Los poetas cantaron las más bellas rosas en el mundo, cada uno celebrando la propia. A lo largo del país y en cada corazón donde el amor palpitaba, se corrió la voz, llevando el mensaje del sabio a personas de toda edad y clase social.
—Nadie ha encontrado todavía la flor —decía el sabio—. Nadie ha mencionado el sitio donde florece con toda su belleza- No se trata de las rosas del sepulcro de Romeo y Julieta, ni de la Walburg; pese a que su perfume será exhalado para siempre en canciones y leyendas. Tampoco son las rosas que crecieron de la lanza ensangrentada de Winkelried, aunque no haya rosa más dulce ni más roja, que la que brota de la sangre derramada por el pecho del héroe, que ha dado la vida por su patria. Ni siquiera es la rosa mágica de la ciencia, esa magnífica flor que cuidan los hombres, que día y noche velan en una solitaria habitación.
—Yo sé donde crece la rosa más hermosa del mundo —dijo una madre dichosa, que fue a ver a la Reina acompañada por su pequeño hijo—, la que expresa el amor más puro y espléndido. Florece en las mejillas rosadas de mi amado hijito cuando, después de tener dulces sueños, abre sus ojos y me mira sonriendo, lleno de amor.
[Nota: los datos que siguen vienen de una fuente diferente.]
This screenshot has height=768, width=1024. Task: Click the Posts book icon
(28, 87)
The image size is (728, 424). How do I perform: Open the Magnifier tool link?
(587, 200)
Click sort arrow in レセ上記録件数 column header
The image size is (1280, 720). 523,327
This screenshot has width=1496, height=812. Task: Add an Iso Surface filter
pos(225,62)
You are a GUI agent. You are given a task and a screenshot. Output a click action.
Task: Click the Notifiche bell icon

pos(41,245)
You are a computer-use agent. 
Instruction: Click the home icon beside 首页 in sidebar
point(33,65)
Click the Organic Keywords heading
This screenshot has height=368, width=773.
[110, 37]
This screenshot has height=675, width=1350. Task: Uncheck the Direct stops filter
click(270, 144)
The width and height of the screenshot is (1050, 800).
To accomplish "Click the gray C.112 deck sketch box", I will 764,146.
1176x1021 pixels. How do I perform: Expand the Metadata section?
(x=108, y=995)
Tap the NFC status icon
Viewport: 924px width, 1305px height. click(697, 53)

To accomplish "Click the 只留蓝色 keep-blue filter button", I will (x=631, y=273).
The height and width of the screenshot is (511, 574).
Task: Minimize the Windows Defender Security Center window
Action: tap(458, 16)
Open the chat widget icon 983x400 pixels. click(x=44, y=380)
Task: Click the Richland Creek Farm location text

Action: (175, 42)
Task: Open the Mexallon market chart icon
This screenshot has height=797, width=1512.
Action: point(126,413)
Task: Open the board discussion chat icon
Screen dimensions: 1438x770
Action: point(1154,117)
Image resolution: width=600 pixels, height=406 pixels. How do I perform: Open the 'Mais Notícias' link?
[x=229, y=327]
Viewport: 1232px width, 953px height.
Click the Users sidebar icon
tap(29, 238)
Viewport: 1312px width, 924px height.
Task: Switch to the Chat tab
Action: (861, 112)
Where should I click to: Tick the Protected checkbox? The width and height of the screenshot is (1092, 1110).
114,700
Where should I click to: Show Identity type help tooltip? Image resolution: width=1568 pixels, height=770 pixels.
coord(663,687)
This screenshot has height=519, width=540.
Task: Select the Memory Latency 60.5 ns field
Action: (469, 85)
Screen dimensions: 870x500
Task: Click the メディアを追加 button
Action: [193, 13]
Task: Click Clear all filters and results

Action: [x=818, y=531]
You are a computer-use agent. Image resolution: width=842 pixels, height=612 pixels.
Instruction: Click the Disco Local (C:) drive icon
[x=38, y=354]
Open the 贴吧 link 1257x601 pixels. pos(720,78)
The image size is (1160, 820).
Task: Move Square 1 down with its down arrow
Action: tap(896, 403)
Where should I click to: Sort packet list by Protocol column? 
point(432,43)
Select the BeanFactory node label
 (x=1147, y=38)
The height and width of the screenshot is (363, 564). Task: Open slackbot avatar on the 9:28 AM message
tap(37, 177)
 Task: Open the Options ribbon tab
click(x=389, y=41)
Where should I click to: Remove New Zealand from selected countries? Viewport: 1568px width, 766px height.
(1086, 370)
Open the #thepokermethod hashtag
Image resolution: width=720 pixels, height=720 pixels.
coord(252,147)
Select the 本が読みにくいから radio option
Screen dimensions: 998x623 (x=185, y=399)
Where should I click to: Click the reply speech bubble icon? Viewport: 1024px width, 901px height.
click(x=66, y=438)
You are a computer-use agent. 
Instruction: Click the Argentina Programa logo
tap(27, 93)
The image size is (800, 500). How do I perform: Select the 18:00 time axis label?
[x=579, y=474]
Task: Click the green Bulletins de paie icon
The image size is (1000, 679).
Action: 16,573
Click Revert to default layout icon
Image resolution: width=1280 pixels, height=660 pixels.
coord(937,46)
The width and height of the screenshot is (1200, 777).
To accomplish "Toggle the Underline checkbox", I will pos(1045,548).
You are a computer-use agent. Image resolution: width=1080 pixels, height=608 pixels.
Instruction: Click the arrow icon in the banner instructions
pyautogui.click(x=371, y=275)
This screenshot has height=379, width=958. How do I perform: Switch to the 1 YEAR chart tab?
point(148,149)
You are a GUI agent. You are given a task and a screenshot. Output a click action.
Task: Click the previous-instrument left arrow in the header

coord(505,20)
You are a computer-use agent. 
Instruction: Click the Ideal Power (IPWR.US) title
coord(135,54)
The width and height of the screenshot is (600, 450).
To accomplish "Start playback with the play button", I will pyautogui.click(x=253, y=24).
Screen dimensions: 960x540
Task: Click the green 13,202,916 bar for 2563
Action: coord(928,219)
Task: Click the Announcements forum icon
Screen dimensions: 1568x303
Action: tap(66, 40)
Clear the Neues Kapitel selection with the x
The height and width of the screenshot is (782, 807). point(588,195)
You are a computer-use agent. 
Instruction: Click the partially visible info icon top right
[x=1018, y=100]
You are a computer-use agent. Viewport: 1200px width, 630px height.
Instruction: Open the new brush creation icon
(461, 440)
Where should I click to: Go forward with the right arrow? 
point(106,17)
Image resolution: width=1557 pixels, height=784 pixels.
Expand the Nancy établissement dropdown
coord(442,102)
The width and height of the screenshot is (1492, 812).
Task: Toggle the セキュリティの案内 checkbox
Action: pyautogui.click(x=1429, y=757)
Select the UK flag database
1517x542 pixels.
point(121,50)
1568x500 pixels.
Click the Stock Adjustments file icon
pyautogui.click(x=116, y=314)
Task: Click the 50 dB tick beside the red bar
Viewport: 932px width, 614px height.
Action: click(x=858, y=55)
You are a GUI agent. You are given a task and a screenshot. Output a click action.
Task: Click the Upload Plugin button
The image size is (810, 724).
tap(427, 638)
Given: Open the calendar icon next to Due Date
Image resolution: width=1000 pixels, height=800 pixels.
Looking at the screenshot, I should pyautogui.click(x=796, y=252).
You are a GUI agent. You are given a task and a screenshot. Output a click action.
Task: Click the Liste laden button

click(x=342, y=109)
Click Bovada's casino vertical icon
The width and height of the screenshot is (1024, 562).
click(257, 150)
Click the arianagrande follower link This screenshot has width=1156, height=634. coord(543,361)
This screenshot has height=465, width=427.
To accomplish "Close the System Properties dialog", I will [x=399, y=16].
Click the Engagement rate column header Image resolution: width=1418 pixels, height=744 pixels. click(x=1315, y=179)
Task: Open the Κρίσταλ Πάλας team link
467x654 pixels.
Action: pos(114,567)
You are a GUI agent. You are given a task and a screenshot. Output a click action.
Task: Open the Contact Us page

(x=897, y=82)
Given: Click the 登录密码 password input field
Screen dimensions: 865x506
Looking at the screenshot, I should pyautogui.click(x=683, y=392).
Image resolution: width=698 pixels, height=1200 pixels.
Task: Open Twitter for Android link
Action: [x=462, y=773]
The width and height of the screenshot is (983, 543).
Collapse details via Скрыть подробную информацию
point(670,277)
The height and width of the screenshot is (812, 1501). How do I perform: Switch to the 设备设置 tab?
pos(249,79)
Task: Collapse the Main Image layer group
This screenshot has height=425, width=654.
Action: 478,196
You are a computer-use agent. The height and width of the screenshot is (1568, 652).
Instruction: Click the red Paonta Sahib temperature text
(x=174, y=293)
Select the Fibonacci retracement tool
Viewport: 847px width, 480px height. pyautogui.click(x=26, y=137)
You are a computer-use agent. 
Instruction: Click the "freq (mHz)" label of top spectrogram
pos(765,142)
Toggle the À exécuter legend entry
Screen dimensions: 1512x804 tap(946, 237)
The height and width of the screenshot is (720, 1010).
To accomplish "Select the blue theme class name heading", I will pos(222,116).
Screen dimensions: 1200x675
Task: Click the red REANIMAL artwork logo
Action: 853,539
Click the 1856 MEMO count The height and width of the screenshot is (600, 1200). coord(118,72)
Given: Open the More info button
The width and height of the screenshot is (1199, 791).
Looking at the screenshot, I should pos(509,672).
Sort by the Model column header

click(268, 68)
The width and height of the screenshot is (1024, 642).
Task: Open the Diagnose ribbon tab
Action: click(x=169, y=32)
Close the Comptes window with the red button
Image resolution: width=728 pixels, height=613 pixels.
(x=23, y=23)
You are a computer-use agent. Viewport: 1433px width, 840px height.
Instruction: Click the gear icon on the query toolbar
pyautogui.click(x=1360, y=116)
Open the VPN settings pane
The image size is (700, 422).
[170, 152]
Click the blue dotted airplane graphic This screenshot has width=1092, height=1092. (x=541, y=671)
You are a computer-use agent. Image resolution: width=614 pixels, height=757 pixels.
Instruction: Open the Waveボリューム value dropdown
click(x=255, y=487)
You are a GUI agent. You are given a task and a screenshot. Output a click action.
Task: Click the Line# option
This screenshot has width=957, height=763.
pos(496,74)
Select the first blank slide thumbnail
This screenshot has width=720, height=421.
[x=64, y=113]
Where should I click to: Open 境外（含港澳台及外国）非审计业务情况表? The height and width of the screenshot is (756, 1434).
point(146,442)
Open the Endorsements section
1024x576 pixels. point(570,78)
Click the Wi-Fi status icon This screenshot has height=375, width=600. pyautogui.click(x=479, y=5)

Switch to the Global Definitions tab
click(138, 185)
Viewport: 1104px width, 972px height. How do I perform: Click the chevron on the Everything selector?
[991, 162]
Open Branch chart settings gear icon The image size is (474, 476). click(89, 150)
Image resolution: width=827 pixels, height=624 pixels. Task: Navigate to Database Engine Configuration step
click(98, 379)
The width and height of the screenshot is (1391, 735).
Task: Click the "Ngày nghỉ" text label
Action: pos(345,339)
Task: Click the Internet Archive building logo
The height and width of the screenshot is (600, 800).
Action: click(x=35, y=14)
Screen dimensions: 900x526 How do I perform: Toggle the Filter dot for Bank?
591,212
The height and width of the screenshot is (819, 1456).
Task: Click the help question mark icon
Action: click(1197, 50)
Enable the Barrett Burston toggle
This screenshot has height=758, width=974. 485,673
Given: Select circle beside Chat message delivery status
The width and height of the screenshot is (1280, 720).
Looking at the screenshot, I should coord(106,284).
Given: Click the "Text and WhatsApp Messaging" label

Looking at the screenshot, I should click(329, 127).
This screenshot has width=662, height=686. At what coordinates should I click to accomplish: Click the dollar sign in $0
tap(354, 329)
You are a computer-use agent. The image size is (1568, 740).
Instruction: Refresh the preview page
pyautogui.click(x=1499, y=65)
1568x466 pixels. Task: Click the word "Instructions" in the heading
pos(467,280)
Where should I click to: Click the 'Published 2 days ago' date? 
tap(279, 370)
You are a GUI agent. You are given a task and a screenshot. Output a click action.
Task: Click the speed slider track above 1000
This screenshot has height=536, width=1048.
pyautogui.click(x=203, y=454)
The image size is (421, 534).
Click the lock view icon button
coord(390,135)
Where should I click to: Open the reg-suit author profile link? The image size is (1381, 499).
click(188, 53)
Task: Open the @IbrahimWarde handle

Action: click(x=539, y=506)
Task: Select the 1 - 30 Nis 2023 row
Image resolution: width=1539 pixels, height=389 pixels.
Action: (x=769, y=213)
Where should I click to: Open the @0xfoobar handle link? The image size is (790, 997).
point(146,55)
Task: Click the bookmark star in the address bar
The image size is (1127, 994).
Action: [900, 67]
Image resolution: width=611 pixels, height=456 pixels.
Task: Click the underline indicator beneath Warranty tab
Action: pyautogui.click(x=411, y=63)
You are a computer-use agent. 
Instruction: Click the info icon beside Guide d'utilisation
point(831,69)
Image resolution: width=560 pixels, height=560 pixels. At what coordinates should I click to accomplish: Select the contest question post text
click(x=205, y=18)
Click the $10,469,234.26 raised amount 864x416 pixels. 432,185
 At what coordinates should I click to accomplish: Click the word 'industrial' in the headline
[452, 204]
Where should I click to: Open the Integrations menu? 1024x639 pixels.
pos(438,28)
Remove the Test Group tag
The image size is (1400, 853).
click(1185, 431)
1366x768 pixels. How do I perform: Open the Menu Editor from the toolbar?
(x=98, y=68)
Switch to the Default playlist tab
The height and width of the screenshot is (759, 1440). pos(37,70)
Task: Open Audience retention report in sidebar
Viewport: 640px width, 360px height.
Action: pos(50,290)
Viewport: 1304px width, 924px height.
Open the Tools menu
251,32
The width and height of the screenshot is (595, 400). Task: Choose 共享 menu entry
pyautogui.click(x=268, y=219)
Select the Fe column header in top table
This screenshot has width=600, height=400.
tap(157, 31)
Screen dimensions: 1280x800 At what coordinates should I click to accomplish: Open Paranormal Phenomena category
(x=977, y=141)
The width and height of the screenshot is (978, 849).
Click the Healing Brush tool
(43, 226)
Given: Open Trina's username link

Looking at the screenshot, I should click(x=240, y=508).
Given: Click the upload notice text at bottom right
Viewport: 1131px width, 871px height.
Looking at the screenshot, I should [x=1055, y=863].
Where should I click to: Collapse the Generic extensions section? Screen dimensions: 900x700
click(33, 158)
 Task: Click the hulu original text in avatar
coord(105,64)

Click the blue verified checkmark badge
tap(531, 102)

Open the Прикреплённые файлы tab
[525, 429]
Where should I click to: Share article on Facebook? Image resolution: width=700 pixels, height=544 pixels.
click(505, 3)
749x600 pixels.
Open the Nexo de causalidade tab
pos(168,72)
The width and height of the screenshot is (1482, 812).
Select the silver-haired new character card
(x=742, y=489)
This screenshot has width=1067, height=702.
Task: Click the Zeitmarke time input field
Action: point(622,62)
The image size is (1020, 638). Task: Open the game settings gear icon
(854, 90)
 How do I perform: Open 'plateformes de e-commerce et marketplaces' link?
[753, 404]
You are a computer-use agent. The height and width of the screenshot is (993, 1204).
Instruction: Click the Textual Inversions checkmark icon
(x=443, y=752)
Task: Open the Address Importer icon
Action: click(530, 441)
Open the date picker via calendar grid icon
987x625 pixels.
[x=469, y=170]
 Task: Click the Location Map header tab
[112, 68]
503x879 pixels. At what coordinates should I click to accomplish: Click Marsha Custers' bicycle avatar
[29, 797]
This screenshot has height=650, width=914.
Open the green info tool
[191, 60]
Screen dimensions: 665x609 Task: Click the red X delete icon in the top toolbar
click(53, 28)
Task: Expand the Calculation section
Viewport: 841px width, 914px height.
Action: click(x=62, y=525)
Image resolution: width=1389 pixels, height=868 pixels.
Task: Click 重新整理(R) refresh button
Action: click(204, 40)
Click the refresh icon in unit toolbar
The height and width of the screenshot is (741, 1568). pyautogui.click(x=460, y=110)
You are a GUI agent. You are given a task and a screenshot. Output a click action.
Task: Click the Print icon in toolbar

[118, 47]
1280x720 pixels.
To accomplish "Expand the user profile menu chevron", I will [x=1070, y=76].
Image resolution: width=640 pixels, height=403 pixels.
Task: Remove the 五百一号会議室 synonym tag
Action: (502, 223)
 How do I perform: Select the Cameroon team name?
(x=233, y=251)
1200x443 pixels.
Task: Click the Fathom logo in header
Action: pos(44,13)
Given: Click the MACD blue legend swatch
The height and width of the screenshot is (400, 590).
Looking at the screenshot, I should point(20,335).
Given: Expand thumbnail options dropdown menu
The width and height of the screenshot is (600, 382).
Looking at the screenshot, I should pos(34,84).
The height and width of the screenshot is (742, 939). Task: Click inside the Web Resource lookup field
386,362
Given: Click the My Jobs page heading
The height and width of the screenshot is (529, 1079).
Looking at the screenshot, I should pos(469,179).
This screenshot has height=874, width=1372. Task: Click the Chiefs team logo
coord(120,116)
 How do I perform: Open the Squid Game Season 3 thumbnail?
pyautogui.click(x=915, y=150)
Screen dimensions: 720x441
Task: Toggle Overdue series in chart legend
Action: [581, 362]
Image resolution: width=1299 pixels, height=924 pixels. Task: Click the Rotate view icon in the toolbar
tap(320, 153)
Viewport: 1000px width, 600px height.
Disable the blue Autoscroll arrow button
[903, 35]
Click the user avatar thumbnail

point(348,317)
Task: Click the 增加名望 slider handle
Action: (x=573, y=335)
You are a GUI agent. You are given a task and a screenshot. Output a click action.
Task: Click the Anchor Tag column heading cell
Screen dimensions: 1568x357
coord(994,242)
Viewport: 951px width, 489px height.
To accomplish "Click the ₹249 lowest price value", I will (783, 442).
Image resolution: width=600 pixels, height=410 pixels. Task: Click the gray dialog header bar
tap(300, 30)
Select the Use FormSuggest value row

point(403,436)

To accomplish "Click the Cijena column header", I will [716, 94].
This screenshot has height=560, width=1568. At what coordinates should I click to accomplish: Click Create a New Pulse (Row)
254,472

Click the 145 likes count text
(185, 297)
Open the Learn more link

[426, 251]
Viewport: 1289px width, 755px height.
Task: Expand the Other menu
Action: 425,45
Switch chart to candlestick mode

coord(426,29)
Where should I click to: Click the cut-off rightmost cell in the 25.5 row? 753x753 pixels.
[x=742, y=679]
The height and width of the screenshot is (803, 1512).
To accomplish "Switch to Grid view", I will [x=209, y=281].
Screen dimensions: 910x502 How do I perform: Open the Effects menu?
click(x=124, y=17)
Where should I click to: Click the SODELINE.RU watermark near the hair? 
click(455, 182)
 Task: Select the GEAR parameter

—Muy bella es dicha rosa —dijo el sabio—, pero existe una más bella todavía.
—¡Así es, hay otra mucho más hermosa! —habló otra mujer— Yo la he visto, y no hay otra que sea más noble y más pura. Sin embargo era tan blanca como los pétalos de las rosas de té. La vi en las mejillas de la Reina, cuando después de despojarse de su real corona, sostuvo a su hijito enfermo durante largas noches de aflicción, besando y rezándole a Dios por su salud, como solo una madre angustiada puede hacerlo.
—Pura y maravillosa es la rosa blanca de la tristeza, con todo su poder, pero tampoco es la que necesitamos.
—No, la rosa más bella la contemplé a los pies de nuestro Señor —dijo un anciano y bondadoso obispo—. Brillaba como si estuviera reflejando el rostro de los ángeles. Las muchachas acudían a la mesa sagrada para renovar el pacto de su bautismo, en sus suaves rostros se encendían algunas rosas y otras palidecían. Entre ellas había una jovencita que, repleta de amor e inocencia, le entregada su alma a Dios: esa era la consagración del amor más puro y espléndido.
—¡Bendita sea! —dijo el sabio— Pero ninguno ha mencionado todavía la rosa más bella del mundo.
En ese instante un niño entró en la habitación. Era el pequeño hijo de la reina; sus ojos y sus mejillas estaban manchados de lágrimas. Llevaba con él un enorme libro abierto, todo forrado de terciopelo y custodiado por elegantes broches de plata.
—¡Madre! —exclamó— ¡Escucha lo que acabo de leer! —y tomando asiento a un lado de la cama, leyó la historia del hombre sacrificó su vida en la cruz para salvar a la humanidad, y también a las generaciones que estaban por nacer.
—¡No existe amor más espléndido!
Un brillo rosado se encendió en las mejillas de la Reina, sus ojos refulgieron como joyas al ver como, del libro brotaba la rosa más hermosa del mundo. Era la rosa de la sangre de Cristo, aquella que había brotado del árbol de la Santa Cruz.
—¡Ahora la veo! —dijo— Jamás ha de morir quien contemple esta rosa, la más bella en el mundo.